Villa Medici Walk
16 minutes, 22 seconds
Curated by Carolyn Christov-Bakargiev, Hans Ulrich Obrist, and Laurence Bossé for the group exhibition La Ville, le Jardin, la Mémoire. Académie de France.
|This walk has the best ending spot we’ve ever used, the souterrain, the underground cellar where a previous director had stored broken statues, with their arms and heads lying scattered, forgotten. There was also an extensive labyrinth of small tunnels that terrified me and had been used for mining. If you followed them, you could be lost forever.
The walk started in a small garden with a grove of orange trees right outside our window in the castle. As we watched from above, the archaeologists unearthed a tiled and frescoed room from a lost villa that they had known was somewhere under the city but they had only just located. I think the experience of the layering of time in Rome led me to write a script that used a series of experiments with time to structure the piece. It was also the first piece in which I used the mini voice recorder as a device to form a character.
start in small orange garden, crows cawing
George taped and played from small tape recorder in room Things have started to disappear. This morning my shoes were missing..
sound of car
Janet It’s a great view of the Villa, the gardens … the statues of the defeated Barbarians. The fountains.
George static noise The building is crumbling, fire coming out of the windows. The tall pines look like giant torches in the night.
Janet Experiment no 1. Cut 100 snowflakes out of paper. Go to the top of the tower and throw them off, one at a time.
Janet Let’s walk again. Go towards the stone steps.
Janet whispered Experiment no 3. Sit in a church and watch the light move across the wall. sound of Latin mass, walking in church
Janet Go to the left.
George When did it happen, or perhaps I just dreamt it. Some mornings when I wake up you’re beside me and some mornings you’re gone.
Janet whispered Experiment no 4. Inscribe your lover’s name into a wall. See which will last longer, your love or the words.
Janet Go to the right. The bodies were buried just on the other side of this wall. A man is spraying the tennis courts with water. There’s grass sticking out of the bricks. Too bad it’s so loud here because of the traffic.
Janet Walk through the gate, then to the right. Turn to the right along the road.
Janet I remember a long laneway where I used to walk. Now it’s buried under a field of corn.

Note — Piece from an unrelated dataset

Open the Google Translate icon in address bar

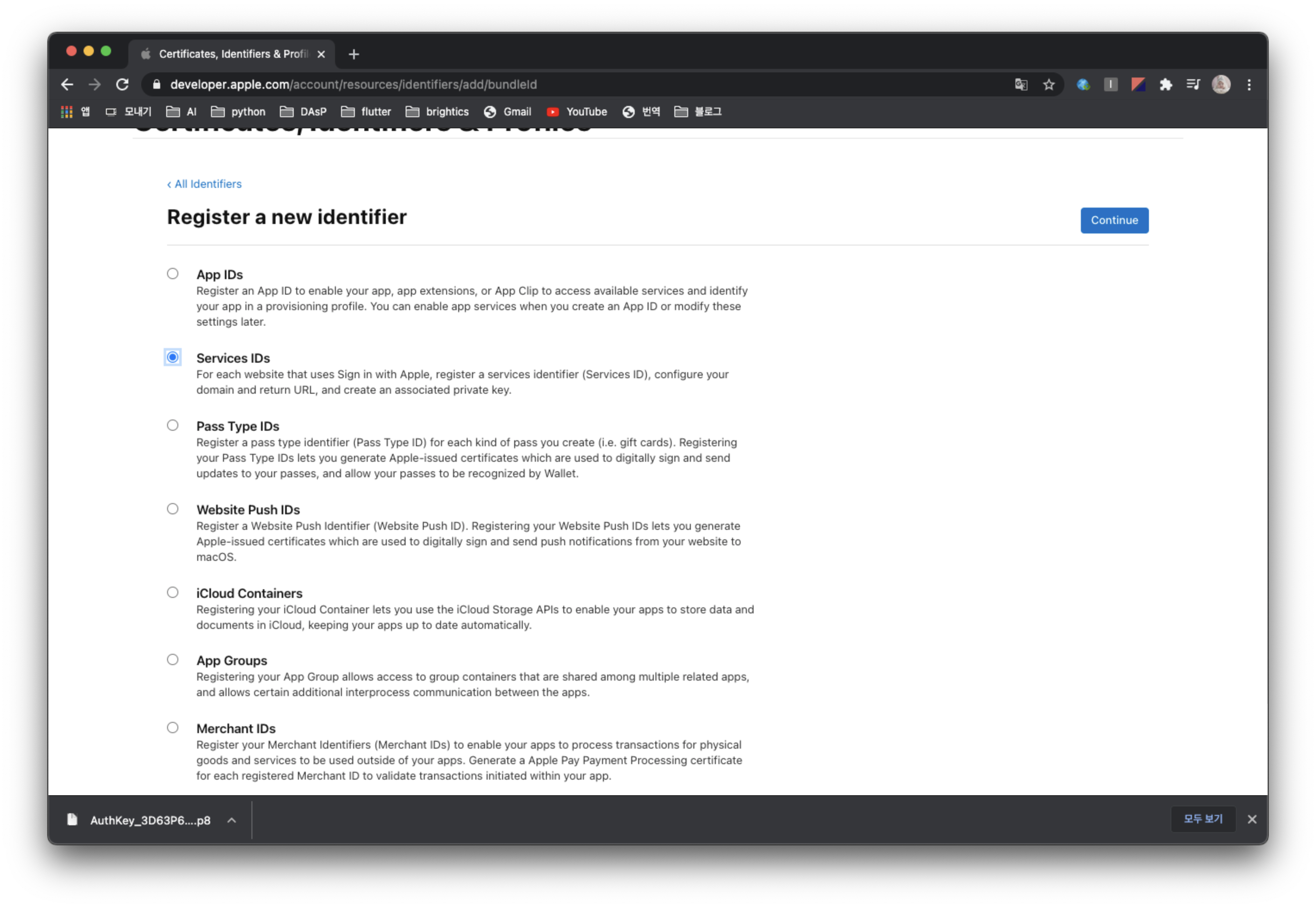coord(1021,85)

Janet whispered Experiment no 5. Hold your breath until you lose consciousness. sound of taking breath and walking for about 15 seconds then my breath exhaling
Janet There’s someone coming towards us. When I’m walking down a road like this I don’t like to meet anyone. It’s somehow too intimate. I’ll pretend I’m looking at something in the bush … ‘Bonjour’
George whispering voice It’s starting, it’s happening to you too.

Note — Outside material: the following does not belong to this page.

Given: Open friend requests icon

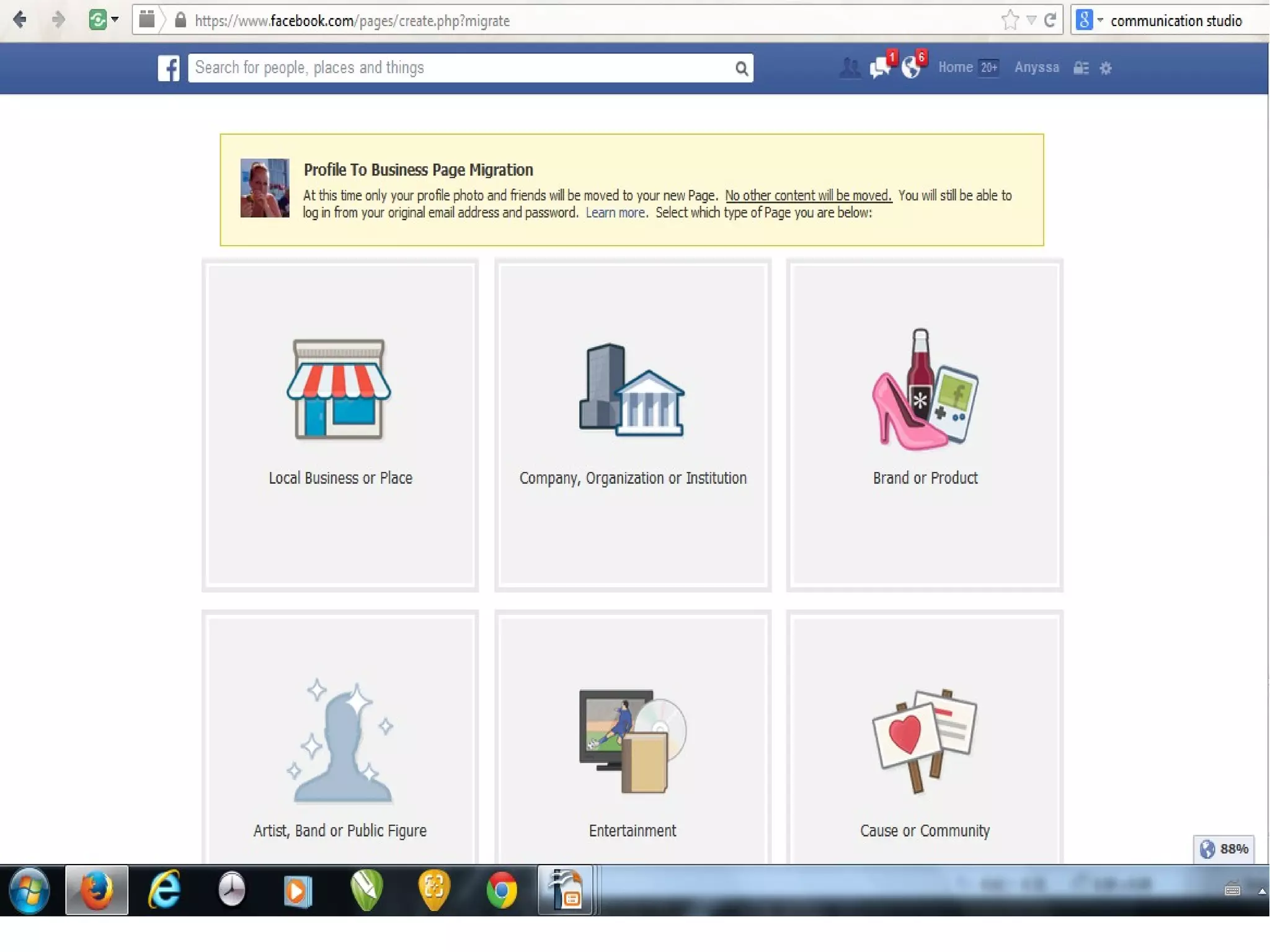Looking at the screenshot, I should (850, 68).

Janet He’s wrong, things started to dissolve a long time ago. scooter goes by
|I wanted to approach Cardiff after hearing about her Louisiana Museum Walk in 1996 from my husband Cesare – he had experienced her walk there and had told me she had a beautiful voice. I was both intrigued and jealous. Then I saw her Playhouse installation in Berlin, and loved it. I subsequently met George and Janet in Münster in 1997, when they were distributing headphones to people for their walk there. I remember feeling her walk draw me into an intimate, close relationship, and then abruptly abandon me at the end of it in the little room. It was a particularly difficult time for me, having lost a child in an accident only two years earlier, and I remember being acutely sensitive to the feeling of loss. I think we connected immediately, because she understood the intensity of the experience I had with her work.
The Renaissance gardens of the Villa seemed like a perfect site for Janet to create a walk. They are in a modern city, yet they are protected from it by tall walls in a sort of hortus conclusus that also functions as a time capsule, so that they can step into the past, right in the middle of an urban environment. There are private areas where the Villa residents live and public tracts that are open for promenades. I think this juxtaposition of two different worlds intrigued her. She was also interested in the Bosco, the ‘wilder’ part of the traditional garden, and the myth of the wilderness. George and Janet lived in the Villa for a period of several months.
People often ask how Cardiff ’s walks transform the places they occur. Of course there are changes, but not more or less than any other element such as weather, time of day, or season transforms the place. Cardiff ’s walks heighten our awareness of the way that we always alter our environments with our feelings, as we traverse them. Our memories constantly enter into our perception of what is the ‘here and now.’ I remember sounds of helicopters that Janet had put into the recording. I asked her about them, and she said Rome always had helicopters hovering above. I had never noticed that, but it is true. Now, when I walk in Rome, I always notice the heli-copters above, and imagine the pilots and the people above, watching over the city. It makes me feel more vulnerable, rather than secure.